__WHAT THE TASK ASKS__
Duplicate each of the following records word for word.

[Word and element locating records]

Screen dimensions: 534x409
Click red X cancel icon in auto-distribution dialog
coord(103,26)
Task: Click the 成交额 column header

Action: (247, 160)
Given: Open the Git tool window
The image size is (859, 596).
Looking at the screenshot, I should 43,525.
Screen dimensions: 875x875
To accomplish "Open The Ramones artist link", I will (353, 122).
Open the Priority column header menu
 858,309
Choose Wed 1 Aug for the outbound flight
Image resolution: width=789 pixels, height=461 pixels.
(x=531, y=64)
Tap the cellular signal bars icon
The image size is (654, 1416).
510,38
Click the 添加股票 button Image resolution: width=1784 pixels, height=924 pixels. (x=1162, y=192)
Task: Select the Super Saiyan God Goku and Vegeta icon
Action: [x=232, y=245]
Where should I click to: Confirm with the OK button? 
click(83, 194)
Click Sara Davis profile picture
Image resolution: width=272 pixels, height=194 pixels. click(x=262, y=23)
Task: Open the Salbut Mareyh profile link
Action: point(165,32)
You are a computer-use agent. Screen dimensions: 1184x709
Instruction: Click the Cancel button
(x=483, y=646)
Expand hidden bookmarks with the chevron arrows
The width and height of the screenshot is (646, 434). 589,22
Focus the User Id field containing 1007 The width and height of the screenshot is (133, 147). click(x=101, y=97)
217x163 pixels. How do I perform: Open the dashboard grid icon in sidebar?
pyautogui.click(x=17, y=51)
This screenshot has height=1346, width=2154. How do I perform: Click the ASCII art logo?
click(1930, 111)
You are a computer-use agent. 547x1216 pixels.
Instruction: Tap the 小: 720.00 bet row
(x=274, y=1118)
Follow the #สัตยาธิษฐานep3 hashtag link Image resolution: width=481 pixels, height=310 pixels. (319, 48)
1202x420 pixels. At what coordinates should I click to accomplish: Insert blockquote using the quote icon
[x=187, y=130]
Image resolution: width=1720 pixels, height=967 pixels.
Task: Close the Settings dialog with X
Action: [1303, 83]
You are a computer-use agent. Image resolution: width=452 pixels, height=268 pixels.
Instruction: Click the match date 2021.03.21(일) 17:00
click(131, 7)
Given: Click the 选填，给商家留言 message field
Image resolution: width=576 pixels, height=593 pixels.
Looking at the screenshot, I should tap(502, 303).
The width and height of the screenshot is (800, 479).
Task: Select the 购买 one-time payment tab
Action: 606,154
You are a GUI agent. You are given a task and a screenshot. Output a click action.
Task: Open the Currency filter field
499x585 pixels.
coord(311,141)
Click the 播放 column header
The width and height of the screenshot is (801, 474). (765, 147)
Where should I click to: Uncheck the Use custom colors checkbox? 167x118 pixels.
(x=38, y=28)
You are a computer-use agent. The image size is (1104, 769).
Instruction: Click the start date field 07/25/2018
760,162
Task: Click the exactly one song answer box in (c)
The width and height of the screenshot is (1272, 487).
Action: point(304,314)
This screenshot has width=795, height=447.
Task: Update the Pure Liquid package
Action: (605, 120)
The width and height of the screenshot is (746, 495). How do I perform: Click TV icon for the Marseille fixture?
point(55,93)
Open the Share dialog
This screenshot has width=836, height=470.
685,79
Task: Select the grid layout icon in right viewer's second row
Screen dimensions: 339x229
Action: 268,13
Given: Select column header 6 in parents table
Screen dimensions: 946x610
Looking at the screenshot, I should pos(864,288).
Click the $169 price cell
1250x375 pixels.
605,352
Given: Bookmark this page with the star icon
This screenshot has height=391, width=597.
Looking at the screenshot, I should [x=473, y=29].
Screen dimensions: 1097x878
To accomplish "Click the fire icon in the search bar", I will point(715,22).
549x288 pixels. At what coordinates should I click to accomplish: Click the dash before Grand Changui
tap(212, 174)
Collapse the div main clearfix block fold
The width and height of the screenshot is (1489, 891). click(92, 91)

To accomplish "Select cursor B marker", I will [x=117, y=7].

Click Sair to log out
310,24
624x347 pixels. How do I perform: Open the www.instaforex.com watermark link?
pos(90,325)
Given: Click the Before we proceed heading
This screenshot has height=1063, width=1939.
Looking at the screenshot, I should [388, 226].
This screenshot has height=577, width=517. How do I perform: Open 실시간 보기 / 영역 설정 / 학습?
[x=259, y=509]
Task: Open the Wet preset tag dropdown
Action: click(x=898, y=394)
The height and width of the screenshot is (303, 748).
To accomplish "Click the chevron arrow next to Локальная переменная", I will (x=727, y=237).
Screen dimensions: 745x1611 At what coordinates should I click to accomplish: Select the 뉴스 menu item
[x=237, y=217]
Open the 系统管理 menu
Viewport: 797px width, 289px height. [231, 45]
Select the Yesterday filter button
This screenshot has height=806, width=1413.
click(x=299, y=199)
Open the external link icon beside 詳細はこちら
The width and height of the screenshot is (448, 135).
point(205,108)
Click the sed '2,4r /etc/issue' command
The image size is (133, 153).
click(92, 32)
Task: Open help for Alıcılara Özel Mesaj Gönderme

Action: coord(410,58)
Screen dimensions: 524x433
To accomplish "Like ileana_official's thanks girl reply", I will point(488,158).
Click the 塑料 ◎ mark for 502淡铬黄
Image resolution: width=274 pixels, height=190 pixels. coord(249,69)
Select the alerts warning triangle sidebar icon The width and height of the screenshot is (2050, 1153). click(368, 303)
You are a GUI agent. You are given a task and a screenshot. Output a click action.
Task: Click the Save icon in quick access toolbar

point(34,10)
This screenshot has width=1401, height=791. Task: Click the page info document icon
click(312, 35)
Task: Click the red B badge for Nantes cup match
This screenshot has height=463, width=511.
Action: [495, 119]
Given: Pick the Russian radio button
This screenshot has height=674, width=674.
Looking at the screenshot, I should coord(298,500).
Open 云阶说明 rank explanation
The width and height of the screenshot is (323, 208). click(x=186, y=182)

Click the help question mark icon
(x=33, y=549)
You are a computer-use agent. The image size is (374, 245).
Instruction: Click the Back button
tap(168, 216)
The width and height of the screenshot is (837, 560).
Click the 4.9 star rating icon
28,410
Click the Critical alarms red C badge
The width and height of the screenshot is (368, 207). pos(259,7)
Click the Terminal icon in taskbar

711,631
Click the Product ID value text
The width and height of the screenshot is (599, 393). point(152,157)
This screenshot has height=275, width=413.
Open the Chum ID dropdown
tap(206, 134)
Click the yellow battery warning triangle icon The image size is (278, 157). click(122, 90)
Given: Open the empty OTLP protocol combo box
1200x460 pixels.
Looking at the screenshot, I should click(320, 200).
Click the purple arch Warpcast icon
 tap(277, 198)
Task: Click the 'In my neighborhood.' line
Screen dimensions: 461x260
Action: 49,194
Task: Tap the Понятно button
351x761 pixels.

__THE RESPONSE__
Screen dimensions: 534x409
Click red X cancel icon in auto-distribution dialog
coord(103,26)
Task: Click the 成交额 column header

Action: (247, 160)
Given: Open the Git tool window
The image size is (859, 596).
Looking at the screenshot, I should 43,525.
Screen dimensions: 875x875
To accomplish "Open The Ramones artist link", I will (353, 122).
Open the Priority column header menu
 858,309
Choose Wed 1 Aug for the outbound flight
Image resolution: width=789 pixels, height=461 pixels.
(x=531, y=64)
Tap the cellular signal bars icon
The image size is (654, 1416).
510,38
Click the 添加股票 button Image resolution: width=1784 pixels, height=924 pixels. (x=1162, y=192)
Task: Select the Super Saiyan God Goku and Vegeta icon
Action: [x=232, y=245]
Where should I click to: Confirm with the OK button? 
click(83, 194)
Click Sara Davis profile picture
Image resolution: width=272 pixels, height=194 pixels. click(x=262, y=23)
Task: Open the Salbut Mareyh profile link
Action: point(165,32)
You are a computer-use agent. Screen dimensions: 1184x709
Instruction: Click the Cancel button
(x=483, y=646)
Expand hidden bookmarks with the chevron arrows
The width and height of the screenshot is (646, 434). 589,22
Focus the User Id field containing 1007 The width and height of the screenshot is (133, 147). click(x=101, y=97)
217x163 pixels. How do I perform: Open the dashboard grid icon in sidebar?
pyautogui.click(x=17, y=51)
This screenshot has height=1346, width=2154. How do I perform: Click the ASCII art logo?
click(1930, 111)
You are a computer-use agent. 547x1216 pixels.
Instruction: Tap the 小: 720.00 bet row
(x=274, y=1118)
Follow the #สัตยาธิษฐานep3 hashtag link Image resolution: width=481 pixels, height=310 pixels. (319, 48)
1202x420 pixels. At what coordinates should I click to accomplish: Insert blockquote using the quote icon
[x=187, y=130]
Image resolution: width=1720 pixels, height=967 pixels.
Task: Close the Settings dialog with X
Action: [1303, 83]
You are a computer-use agent. Image resolution: width=452 pixels, height=268 pixels.
Instruction: Click the match date 2021.03.21(일) 17:00
click(131, 7)
Given: Click the 选填，给商家留言 message field
Image resolution: width=576 pixels, height=593 pixels.
Looking at the screenshot, I should tap(502, 303).
The width and height of the screenshot is (800, 479).
Task: Select the 购买 one-time payment tab
Action: 606,154
You are a GUI agent. You are given a task and a screenshot. Output a click action.
Task: Open the Currency filter field
499x585 pixels.
coord(311,141)
Click the 播放 column header
The width and height of the screenshot is (801, 474). (765, 147)
Where should I click to: Uncheck the Use custom colors checkbox? 167x118 pixels.
(x=38, y=28)
You are a computer-use agent. The image size is (1104, 769).
Instruction: Click the start date field 07/25/2018
760,162
Task: Click the exactly one song answer box in (c)
The width and height of the screenshot is (1272, 487).
Action: point(304,314)
This screenshot has width=795, height=447.
Task: Update the Pure Liquid package
Action: (605, 120)
The width and height of the screenshot is (746, 495). How do I perform: Click TV icon for the Marseille fixture?
point(55,93)
Open the Share dialog
This screenshot has width=836, height=470.
685,79
Task: Select the grid layout icon in right viewer's second row
Screen dimensions: 339x229
Action: 268,13
Given: Select column header 6 in parents table
Screen dimensions: 946x610
Looking at the screenshot, I should pos(864,288).
Click the $169 price cell
1250x375 pixels.
605,352
Given: Bookmark this page with the star icon
This screenshot has height=391, width=597.
Looking at the screenshot, I should [x=473, y=29].
Screen dimensions: 1097x878
To accomplish "Click the fire icon in the search bar", I will point(715,22).
549x288 pixels. At what coordinates should I click to accomplish: Click the dash before Grand Changui
tap(212, 174)
Collapse the div main clearfix block fold
The width and height of the screenshot is (1489, 891). click(92, 91)

To accomplish "Select cursor B marker", I will [x=117, y=7].

Click Sair to log out
310,24
624x347 pixels. How do I perform: Open the www.instaforex.com watermark link?
pos(90,325)
Given: Click the Before we proceed heading
This screenshot has height=1063, width=1939.
Looking at the screenshot, I should [388, 226].
This screenshot has height=577, width=517. How do I perform: Open 실시간 보기 / 영역 설정 / 학습?
[x=259, y=509]
Task: Open the Wet preset tag dropdown
Action: click(x=898, y=394)
The height and width of the screenshot is (303, 748).
To accomplish "Click the chevron arrow next to Локальная переменная", I will (x=727, y=237).
Screen dimensions: 745x1611 At what coordinates should I click to accomplish: Select the 뉴스 menu item
[x=237, y=217]
Open the 系统管理 menu
Viewport: 797px width, 289px height. [231, 45]
Select the Yesterday filter button
This screenshot has height=806, width=1413.
click(x=299, y=199)
Open the external link icon beside 詳細はこちら
The width and height of the screenshot is (448, 135).
point(205,108)
Click the sed '2,4r /etc/issue' command
The image size is (133, 153).
click(92, 32)
Task: Open help for Alıcılara Özel Mesaj Gönderme

Action: coord(410,58)
Screen dimensions: 524x433
To accomplish "Like ileana_official's thanks girl reply", I will point(488,158).
Click the 塑料 ◎ mark for 502淡铬黄
Image resolution: width=274 pixels, height=190 pixels. coord(249,69)
Select the alerts warning triangle sidebar icon The width and height of the screenshot is (2050, 1153). click(368, 303)
You are a GUI agent. You are given a task and a screenshot. Output a click action.
Task: Click the Save icon in quick access toolbar

point(34,10)
This screenshot has width=1401, height=791. Task: Click the page info document icon
click(312, 35)
Task: Click the red B badge for Nantes cup match
This screenshot has height=463, width=511.
Action: [495, 119]
Given: Pick the Russian radio button
This screenshot has height=674, width=674.
Looking at the screenshot, I should coord(298,500).
Open 云阶说明 rank explanation
The width and height of the screenshot is (323, 208). click(x=186, y=182)

Click the help question mark icon
(x=33, y=549)
You are a computer-use agent. The image size is (374, 245).
Instruction: Click the Back button
tap(168, 216)
The width and height of the screenshot is (837, 560).
Click the 4.9 star rating icon
28,410
Click the Critical alarms red C badge
The width and height of the screenshot is (368, 207). pos(259,7)
Click the Terminal icon in taskbar

711,631
Click the Product ID value text
The width and height of the screenshot is (599, 393). point(152,157)
This screenshot has height=275, width=413.
Open the Chum ID dropdown
tap(206, 134)
Click the yellow battery warning triangle icon The image size is (278, 157). click(122, 90)
Given: Open the empty OTLP protocol combo box
1200x460 pixels.
Looking at the screenshot, I should click(320, 200).
Click the purple arch Warpcast icon
 tap(277, 198)
Task: Click the 'In my neighborhood.' line
Screen dimensions: 461x260
Action: 49,194
Task: Tap the Понятно button
351x761 pixels.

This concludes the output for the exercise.